Tester avant d'adopter
Un prompt fusionné se teste sur une tâche réelle avant d'être adopté, exactement comme un prompt simple. Un exemple court fixe la méthode.
Tu es informaticien senior au service d'une coopérative.
Règle du fournisseur A, gardée : donne le pourquoi avant l'instruction.
Règle du fournisseur B, gardée : cite tes sources en ligne, jamais en fin de réponse.
Règle du propriétaire, posée en dernier : jamais de jargon technique non défini.
Ce prompt court garde une règle de chaque fournisseur, reformulée dans un même style, et pose la règle du propriétaire en dernier, ce qui la rend visuellement prioritaire. Le test consiste à le faire tourner une fois sur une tâche réelle du poste, puis à comparer la réponse obtenue aux deux prompts d'origine avant de le considérer fini.
Fusionner deux system prompts sans copier
Une personne rédige un system prompt pour Claude en copiant mot pour mot une règle trouvée dans la documentation publique d'un autre fournisseur. Elle colle cette règle juste après une règle qu'elle a écrite elle-même pour son propre service, puis elle lance une tâche réelle avec ce prompt et lit la réponse obtenue.
Écrivez en une phrase ce que cette situation établit, et en une phrase ce qu'elle n'établit pas.
Ce que cela établit : La situation établit que la règle copiée depuis un autre fournisseur a été placée dans le prompt et qu'une réponse a bien été produite par Claude à partir de ce prompt complet.
Ce que cela n’établit pas : Elle n'établit pas si la règle copiée entre en conflit avec la règle écrite pour le service, ni si la réponse obtenue correspond à ce que la personne attendait.
Les trois calibrages faux les plus courants
- Trop large Cette situation montre que copier une règle mot pour mot depuis n'importe quel fournisseur donne toujours un prompt utilisable.
- Trop étroit Cette situation ne montre rien d'exploitable, puisqu'elle décrit un seul prompt testé une seule fois.
- À côté Cette situation montre que la documentation publique du second fournisseur est plus complète que celle de Claude.
- Une règle empruntée à un autre fournisseur se reformule dans le vocabulaire du service qui va s'en servir plutôt que d'être collée telle quelle.
- Un system prompt par défaut porte aussi le style et les réflexes de sécurité propres à son fournisseur d'origine, pas seulement une instruction neutre à copier.
- La constitution publique d'Anthropic place les règles du propriétaire du prompt au dessus des réglages par défaut du fournisseur en général, sans en faire une hiérarchie stricte et automatique.
- Une règle qui demanderait à un fournisseur d'ignorer ses propres limites de sécurité ne gagne pas, même posée comme règle du propriétaire.
- Un prompt fusionné se teste sur une tâche réelle avant d'être adopté, de la même façon qu'un prompt simple se teste avant d'être gardé.

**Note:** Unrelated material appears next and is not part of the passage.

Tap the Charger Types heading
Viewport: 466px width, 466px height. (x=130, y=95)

Prenez un system prompt que vous utilisez sur Claude, ajoutez-lui une règle reformulée à partir de la documentation publique d'un autre fournisseur, posez vos propres règles en dernier, puis testez ce prompt fusionné sur une tâche réelle avant de l'adopter.
Chaque affirmation datable de cette leçon renvoie ici au texte public qui la porte. Une source qui ne s’ouvre pas ne prouve rien.